-- PROVIDED TEXT follows --
A waste of space: Bulk of drive capacity still underutilized

Most companies can reclaim as much as 60% of their storage capacity with monitoring and thin provisioning tools

Near the turn of the century, data centers were only beginning to implement Fibre Channel storage-area networks (SAN), with most relying on direct-attached storage (DAS). Data utilization rates were abysmal, with data centers on average using just 25% to 30% of their hard disk drive capacity.

Despite Fibre Channel and IP SAN adoption and the advent of technologies such as thin provisioning, storage resource management, capacity reclamation and storage virtualization, storage utilization rates remain at 40% or lower. In other words, IT shops aren't using as much as 60% of their storage capacity, wasting electricity and floor space.

"Most people I talk to don't even know how many terabytes of capacity they have on the floor, much less what their utilization is. And a lot of them don't even know how they'd measure it if they could," said Andrew Reichman, an analyst at Forrester Research.

Without better use of storage management tools, users won't be able to track utilization and improve it, Reichman said.

Reichman is one of several industry analysts who believe storage utilization today still averages between 20% and 40%, mainly because thin provisioning and storage management applications with advanced reporting capabilities that could point to wasted storage assets aren't being used.

"It's a bit of a paradox," he said. "Users don't seem to be willing to spend the money to see what they have."

For an enterprise-class data center, comprehensive monitoring and reporting software can cost as little as $250,000 or as much as $1 million, and in many cases a full-time employee is needed to manage it, Reichman said.

Rick Clark, CEO of Aptare Inc., said most companies can reclaim large chunks of data center storage capacity because it was never used by applications in the first place. Aptare's main offering, StorageConsole, is used for backup and storage capacity reporting. It can show admins where and how storage is being utilized.
-- PROVIDED TEXT concluded --
YOUR INSTRUCTIONS:
Condense the paragraph of the storage utilization article that begins "Despite Fibre Channel" into a short bulleted list that keeps its main facts.
-- LISTED ENTRIES follows --
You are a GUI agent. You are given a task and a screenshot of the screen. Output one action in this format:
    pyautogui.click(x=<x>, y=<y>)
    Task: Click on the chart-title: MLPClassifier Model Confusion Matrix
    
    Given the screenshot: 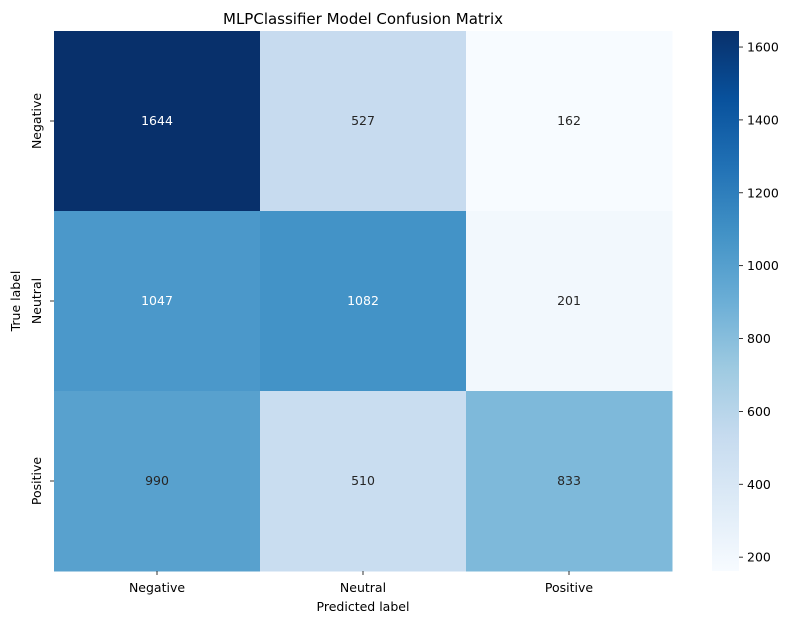 What is the action you would take?
    pyautogui.click(x=363, y=19)
    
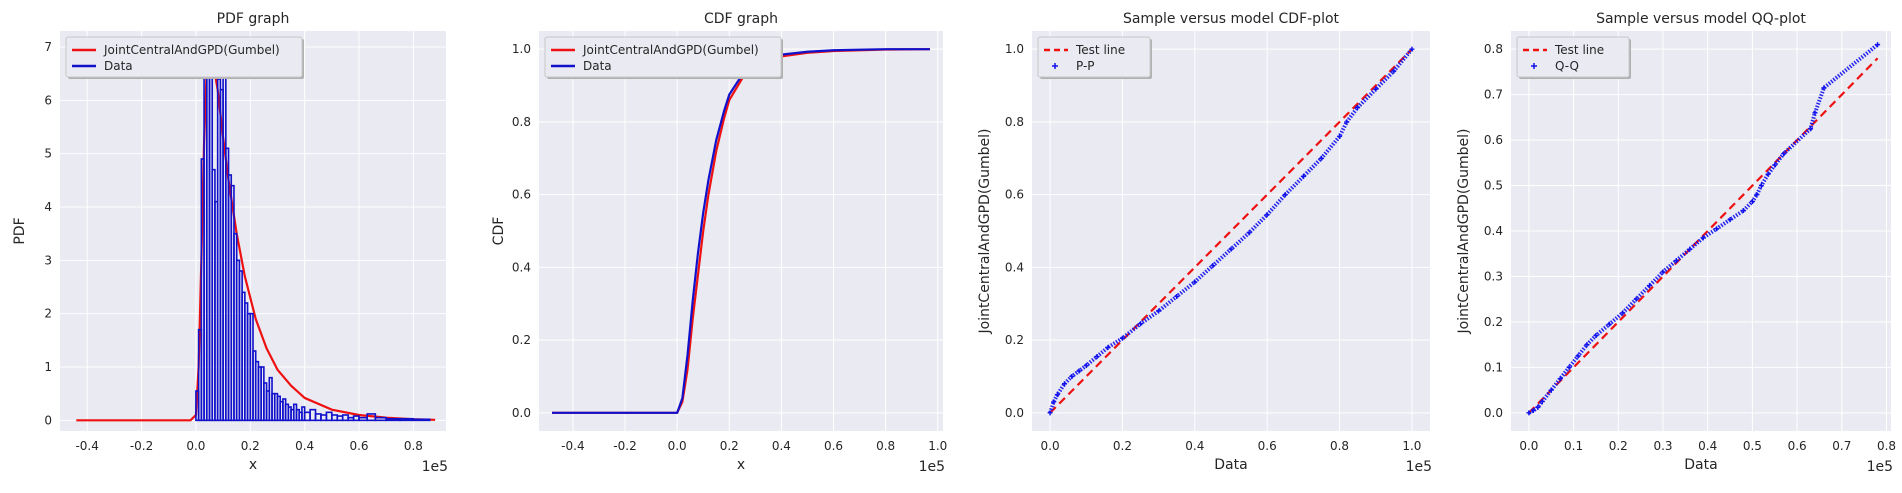  Describe the element at coordinates (1662, 446) in the screenshot. I see `x-tick-label: 0.3` at that location.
-- LISTED ENTRIES concluded --
RESULT BELOW:
- Fibre Channel and IP SANs have been adopted, and thin provisioning, storage resource management, capacity reclamation and storage virtualization have arrived.
- Even so, storage utilization rates remain at 40% or lower.
- IT shops leave as much as 60% of their storage capacity unused, which wastes electricity and floor space.